Code Splitting is a default feature of Webpack, it's just not built into Create React App, and for good reason. React by default is the view layer to your application, it doesn't care about routes, or chunks, or anything else really. Enter React Router. Used on ~40% of React applications, React Router is the most popular routing solution for React. They make dynamic routes and route-based code splitting exceedingly straight forward. In fact, simply copying the technique from their "Huge Apps" example works out of the box with Create React App. That's right, if you're familiar with declarative route-based splitting with React Router already, then you can stop reading and start splitting!

If you're still with me, I'm talking about this example here: Huge Apps. This awesome repository is all that we need to get code splitting up and working with any Create React App application. The process involves two steps: segmenting your route components from core components, and utilizing getComponent with require.ensure. It's very straight forward, the guys at ReactTraining outline it well here: Dynamic Routing.

Your rootRoute object would look similar to this:

const rootRoute = {
  childRoutes: [
    {
      path: '/',
      component: require('./components/App'),
      childRoutes: [
        require('./routes/Calendar'),
        require('./routes/Course'),
        require('./routes/Grades'),
        require('./routes/Messages'),
        require('./routes/Profile'),
      ],
    },
  ],
};

This contains the parent App component, and all the primary child routes of your application. This commonly lives in App.js or /config/routes.js.

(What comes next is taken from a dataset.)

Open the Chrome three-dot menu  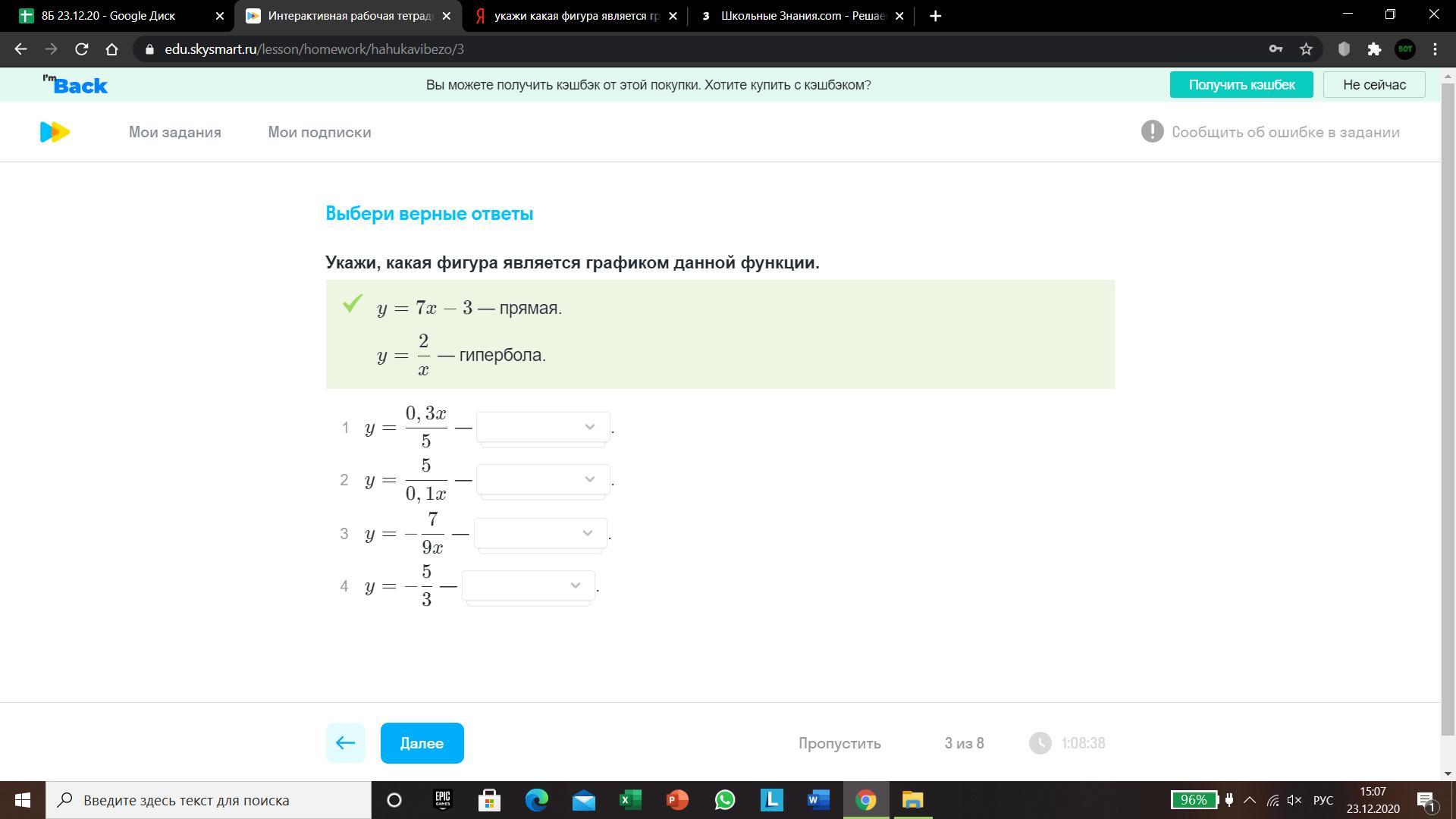1435,49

The rest of your folder structure would look something like this:

/src
  index.js
  /components
    App.js
    Calendar.js
  /routes
    /Calendar
      index.js

An example individual route index file looks like:

module.exports = {
  path: 'calendar',

  getComponent(nextState, cb) {
    require.ensure([], require => {
      cb(null, require('./components/Calendar'));
    });
  },
};

And that's it! The getComponent function allows us to call the require.ensure function to load our route component only when needed. Again, this is just leveraging built in Webpack functionality.

Super straight forward technique that I use on every create react app build (that uses React Router 2/3 at least!). This could be more concise with the bundle-loader Webpack plugin, but that would require us to eject Create React App. Still, using this method saved me over 60% on my initial JS load! It's too easy to not use.